This is a stressful time for ambitious teens, as many are pressing the button on their first college application submissions. Hitting--and hoping and wondering about their futures. Here's a trick/tip that really works. Your life is moving fast--it's moving at Vine video, Snapchat, Internet speed, in fact. That application--despite your care and thoroughness--is already dated. Convey that excitement to the admissions people. How? If you interviewed at the school, write directly to the person you interviewed with. If not, just choose someone in the admissions department. And write to them to share your news. To update your application. What news, you ask?
Well, how about the news about you possibly securing an interview with Jeff Koons, your congressperson, Anderson Cooper or Bethany Mota? Just do or find something that is so wonderful you'd be remiss not to include it in your file. With the idea that you'd be doing the college a disservice, actually, by not letting them know about how rapidly and excitingly your life is changing. It's a bit of extra contact to make you stand out and show your sustained enthusiasm and desire. Try some version of the note below. Good luck!

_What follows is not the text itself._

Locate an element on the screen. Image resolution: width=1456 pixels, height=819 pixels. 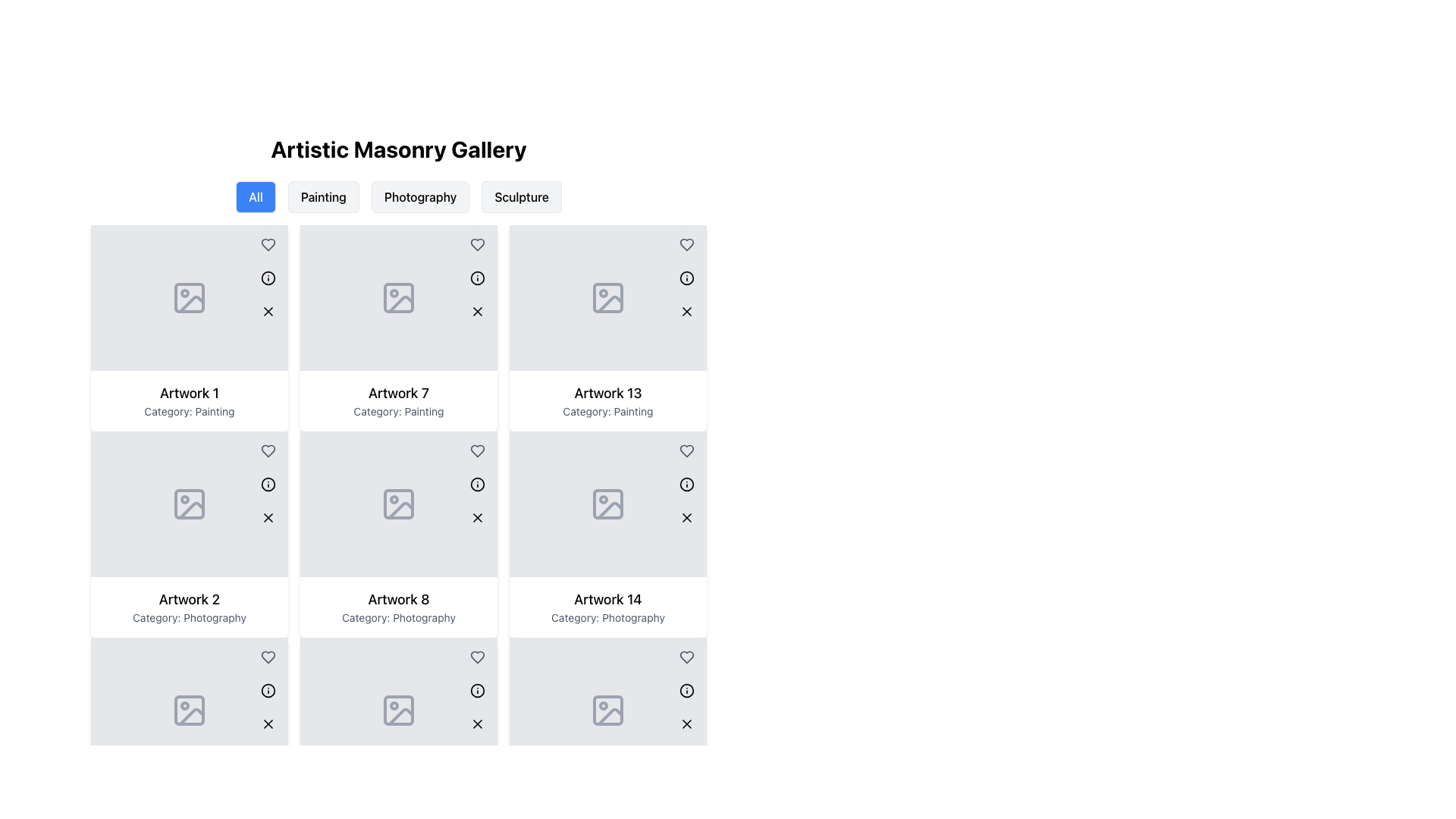
the circular information button with a light gray background and black border, located in the middle of a vertical group of three buttons at the top-right section of the third column in the gallery grid below 'Artwork 14', to trigger a tooltip is located at coordinates (686, 690).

Dear ___, I eagerly submitted my application to ___ on November 12. I'm writing now to share an important update to my application. The research for my book/film/documentary project about sexism in the workplace has taken a large step forward just this week with the recent story about the Karl Stefanonic, news anchor who wore the same suit every day for a year to prove a point about male/female expectations. It looks like I'll have a chance to interview Mr. Stefanonic, which should be a key element in success of my project. I realize you're extremely busy, but I thought this development was an important part of what I hope to bring to ____ University in the fall--and I hoped to add the note about my ongoing work to my application."